*Source records*:
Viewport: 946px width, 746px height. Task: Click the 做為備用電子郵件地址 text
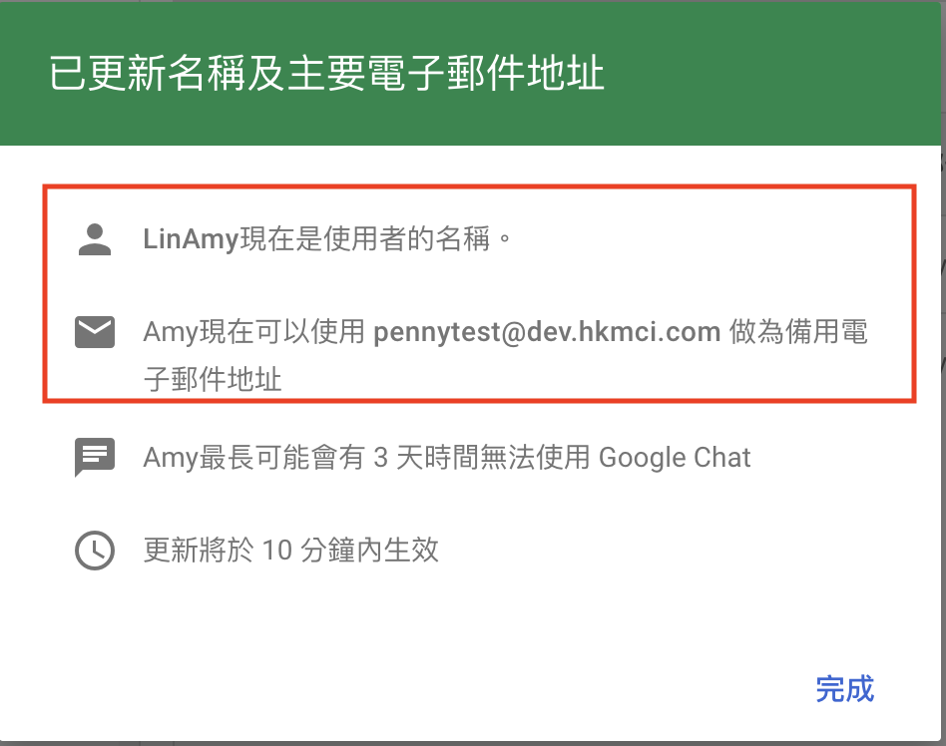tap(506, 356)
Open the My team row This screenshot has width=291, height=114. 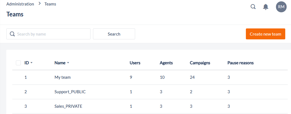pyautogui.click(x=63, y=77)
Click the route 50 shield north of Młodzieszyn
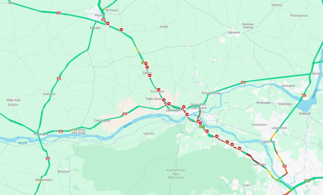Viewport: 323px width, 195px height. click(x=48, y=159)
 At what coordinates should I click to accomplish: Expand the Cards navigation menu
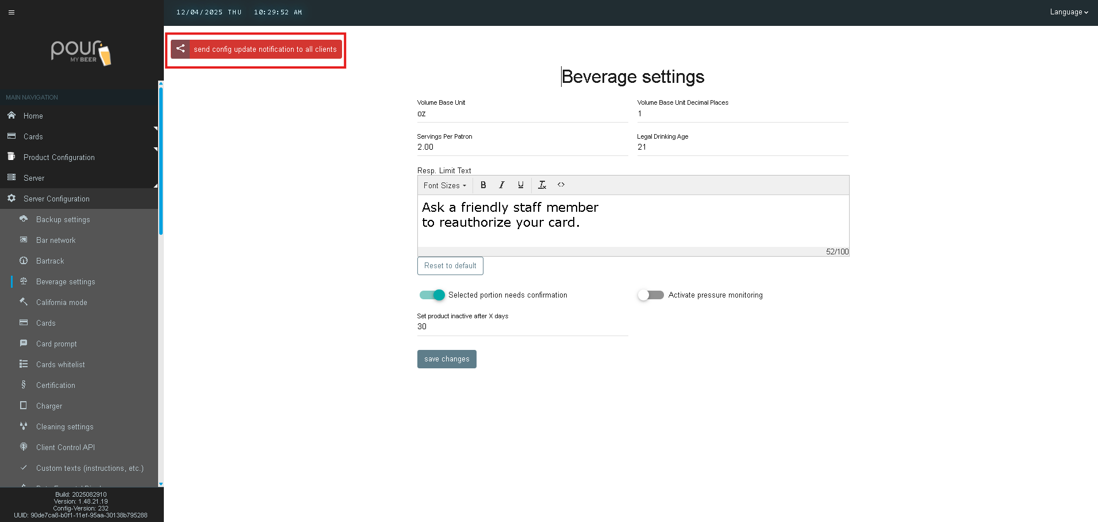[x=33, y=136]
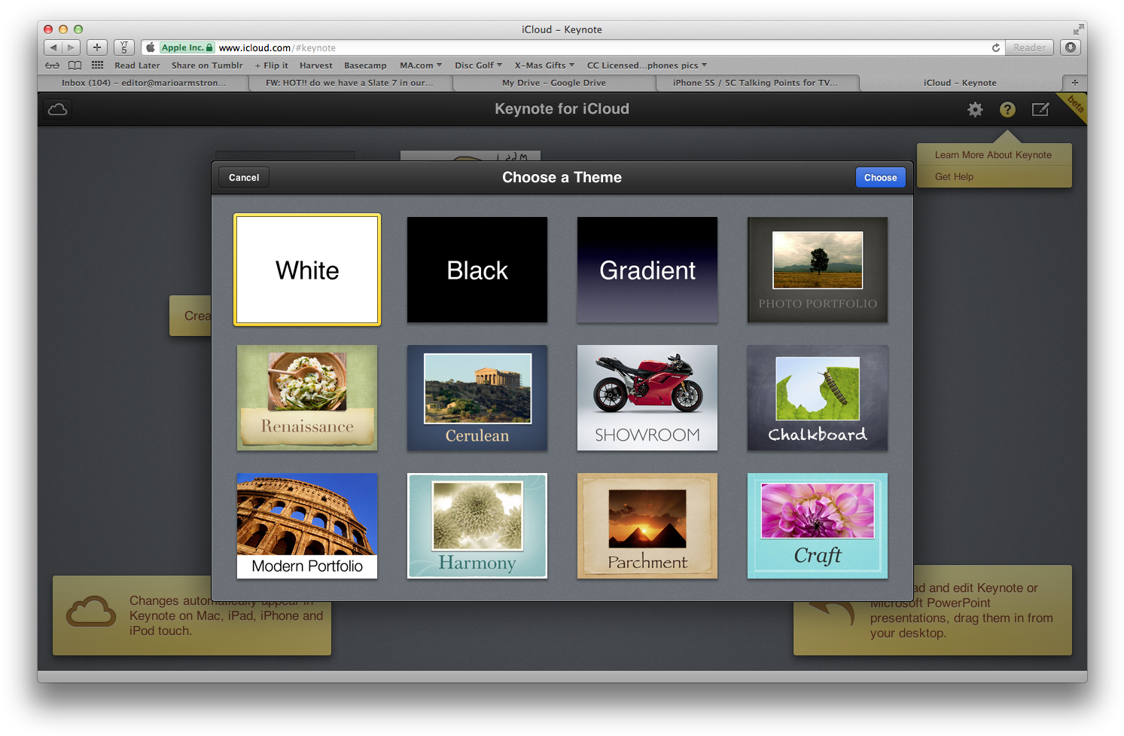Open the settings gear in Keynote

975,110
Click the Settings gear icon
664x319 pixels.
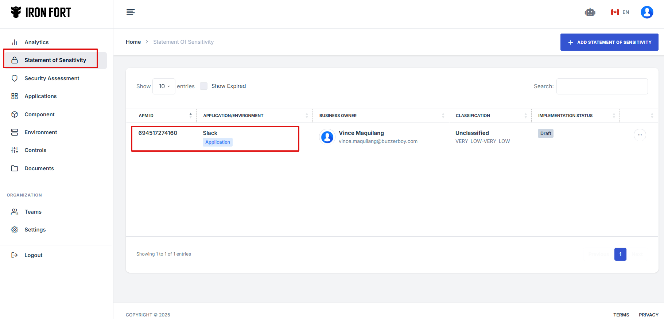tap(15, 230)
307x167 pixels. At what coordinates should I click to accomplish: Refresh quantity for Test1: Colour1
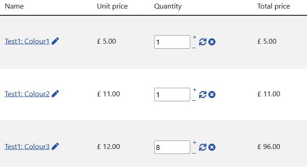click(x=203, y=42)
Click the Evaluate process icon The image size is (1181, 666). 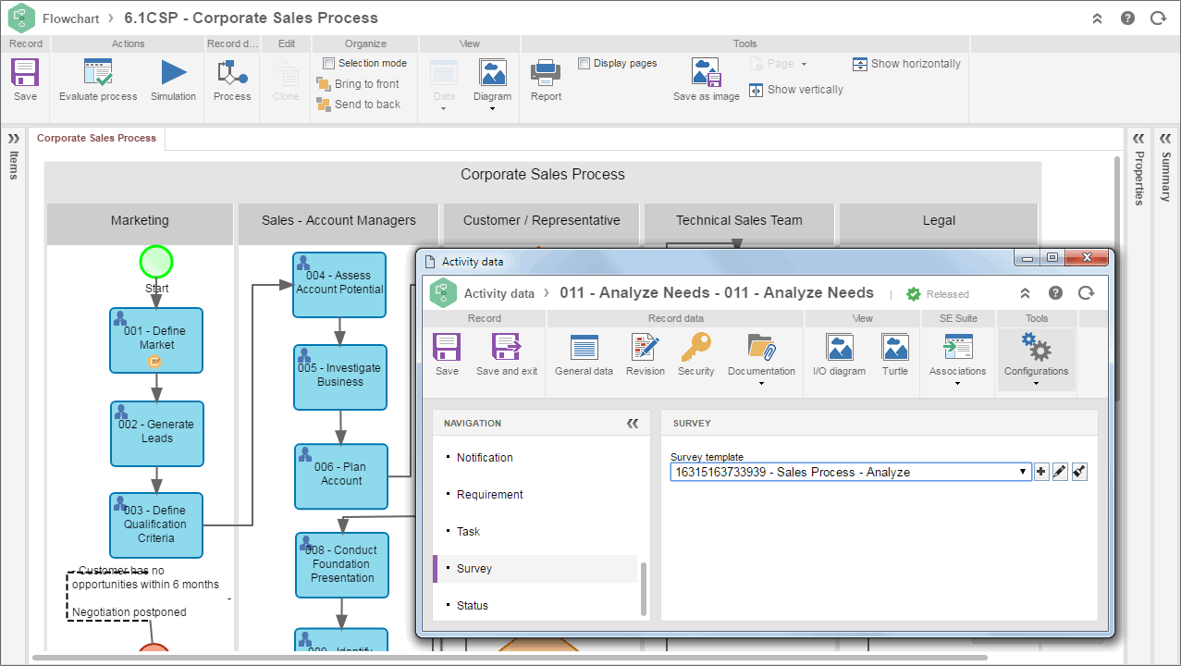[x=97, y=73]
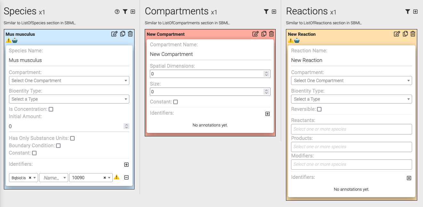This screenshot has height=207, width=423.
Task: Add an identifier to New Compartment
Action: [x=268, y=114]
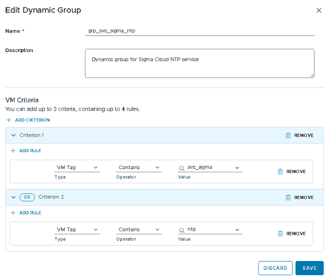This screenshot has width=329, height=279.
Task: Click the Name input field
Action: (x=199, y=31)
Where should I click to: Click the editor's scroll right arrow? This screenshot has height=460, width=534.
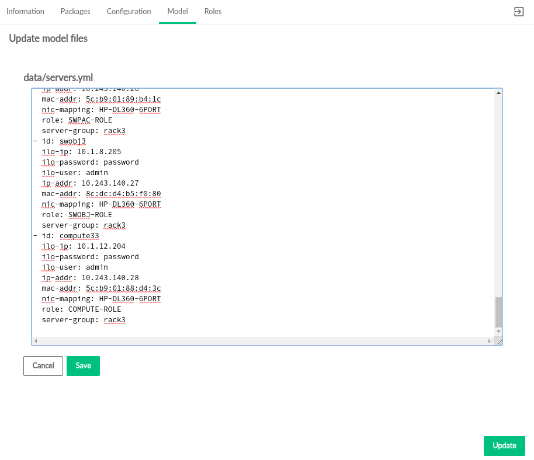pos(490,341)
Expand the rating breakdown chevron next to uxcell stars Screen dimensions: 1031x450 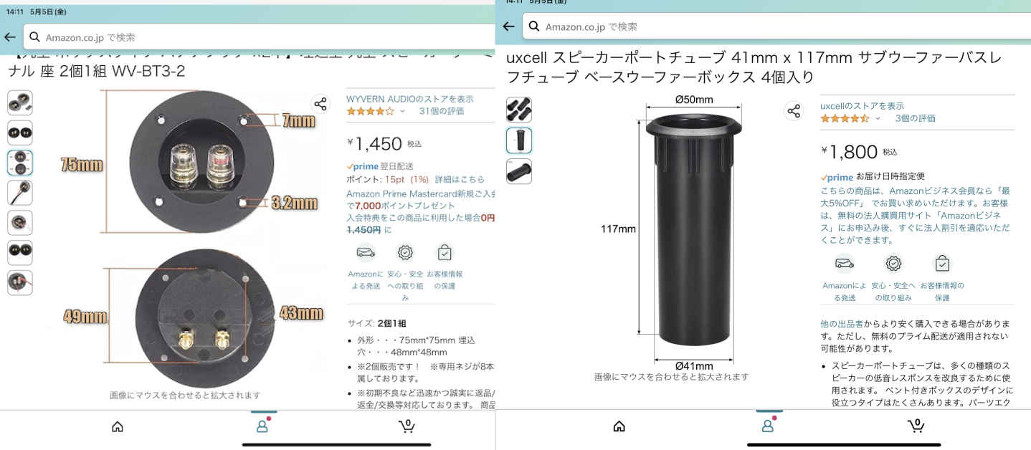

*Brief*: What is needed is a word-for-word copy of the lines from the one containing "Where should I" through the final line of the records above, both included, with the pictures left out.

*Solution below*:
Where should I click to: Click the editor's scroll right arrow? This screenshot has height=460, width=534.
pos(490,341)
Expand the rating breakdown chevron next to uxcell stars Screen dimensions: 1031x450 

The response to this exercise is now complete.